The death toll from a crackdown by the Sudanese army on a sit-in in the capital, Khartoum, has nearly doubled, medics say.
A doctors’ group associated with the protesters in the African country said on Wednesday that 60 people were now dead as a result of the “clearance operation” on the protest sit-in outside the military headquarters in Khartoum that was launched on Monday.
Initially, 35 people had been reported killed.
More than 300 other people have also been wounded, according to the doctors’ group.
The protesters have been camped outside the headquarters to demand that the ruling generals in the country hand over power to a civilian body.
The generals took over in April, after they ousted president Omar al-Bashir, who had himself assumed power in a coup d’état. Bashir had faced weeks of popular protests, and while the generals initially seemed to fulfill the will of the people, they later moved to consolidate power and faced popular protests themselves.

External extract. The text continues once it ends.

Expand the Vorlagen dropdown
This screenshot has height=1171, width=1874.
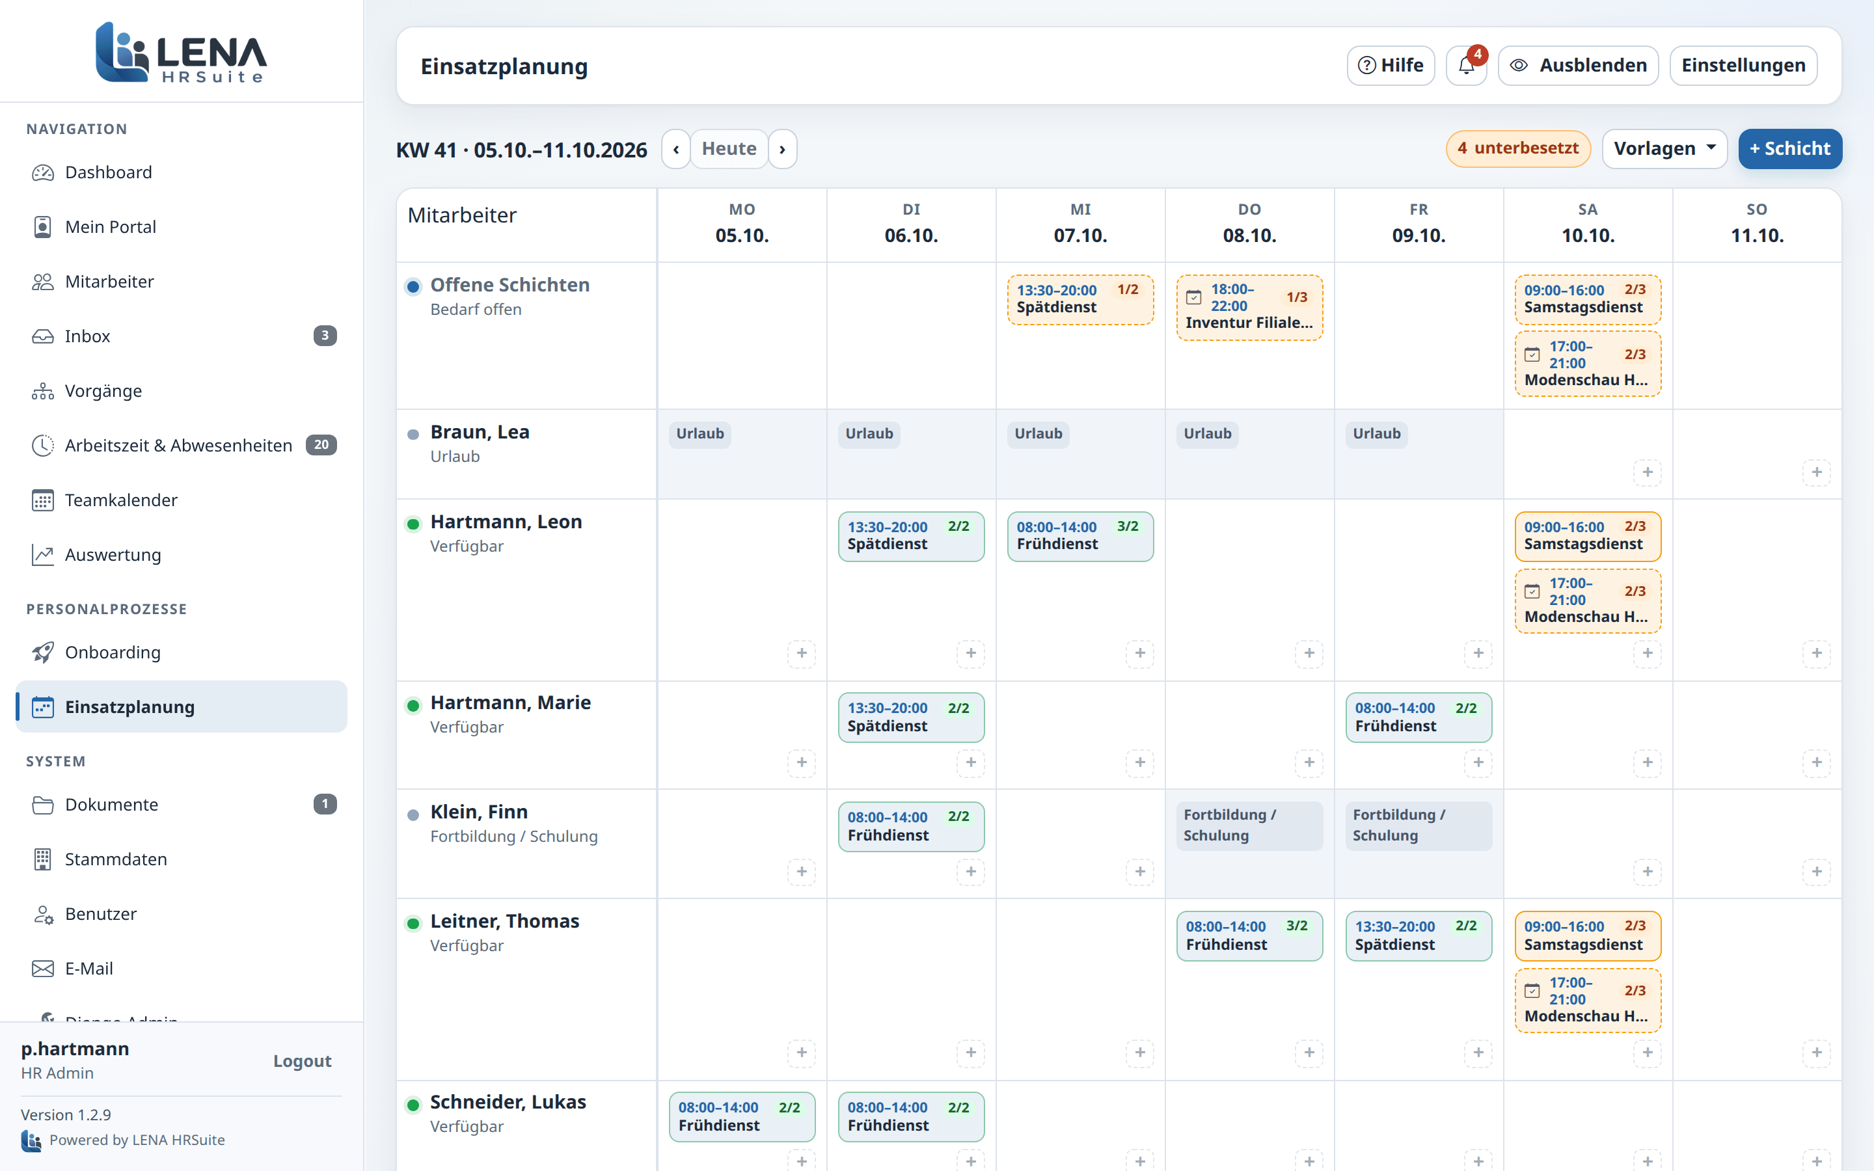coord(1664,149)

Protest leaders later began negotiating with the generals in an attempt to work out a peaceful transition, and while the two sides had made some progress in the talks, the negotiations abruptly broke down in May over remaining disagreements.
The protest movement then called a general strike, and tensions soared.
Then came the crackdown on the sit-in.
The United Nations Security Council has condemned the violence, urging Sudan’s Transitional Military Council (TMC) to ensure the safety of the people.
The TMC on Tuesday scrapped all agreements with the protesters and called an election.
Meanwhile, the Sudanese Professionals Association (SPA), which spearheaded the anti-government protests that led to Bashir’s ouster, rejected the TMC’s decision on Tuesday.
“It’s not the putschist council, nor its militias, nor its leaders who decide the fate of the people, nor how it will transition to a civilian government,” the SPA said, adopting a visibly harsher tone toward the generals.
It also called on people to hit the streets and topple the ruling military regime, in what is likely to prolong the political crisis in the country.